Friday, October 5, 2012

Dangerous Healer

http://www.freefoto.com/preview/01-28-3/Lion

In the book, The Horse and His Boy written by C.S. Lewis as part of the Chronicles of Narnia, a young man is talking to Aslan, the great lion who represents Jesus in this series.  The boy recounts a time when another lion, a wild and ferocious lion, was chasing him through a forest while he was on his horse, even landing a blow with his claws on the boy's horse.  The boy asked Aslan if he knew this other lion.  Aslan replies that there is no other lion.  In shock, the boy asks why Aslan had been chasing him, so the great lion describes the imminent danger he was in, explaining why such actions were required.

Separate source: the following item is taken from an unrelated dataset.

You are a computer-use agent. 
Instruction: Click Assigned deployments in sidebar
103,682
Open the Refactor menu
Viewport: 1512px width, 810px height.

The same perplexed feeling that the boy felt may fill the readers of Hosea 6:1:

Hosea 6:1
Come, let us return to the Lord.
He has torn us to pieces
    but he will heal us;
he has injured us
    but he will bind up our wounds. 

It is strange to 'return' to the one who has 'torn us to pieces,' the one who has 'injured us.'  He, however, is also the one who heals us and binds up our wounds.  Hosea was speaking to a group of people who had been ignoring God for a while and bad things were coming.  The book of Hosea is a painful love story of a prophet who repeatedly loves a woman who does not deserve it, mirroring a God who repeatedly loves a people who do not deserve it.  This undeserved love flows beyond the book of Hosea into our lives, as well, so that we, too, may rejoice with the psalmist:

Psalm 31:19
How abundant are the good things
    that you have stored up for those who fear you,
that you bestow in the sight of all,
    on those who take refuge in you.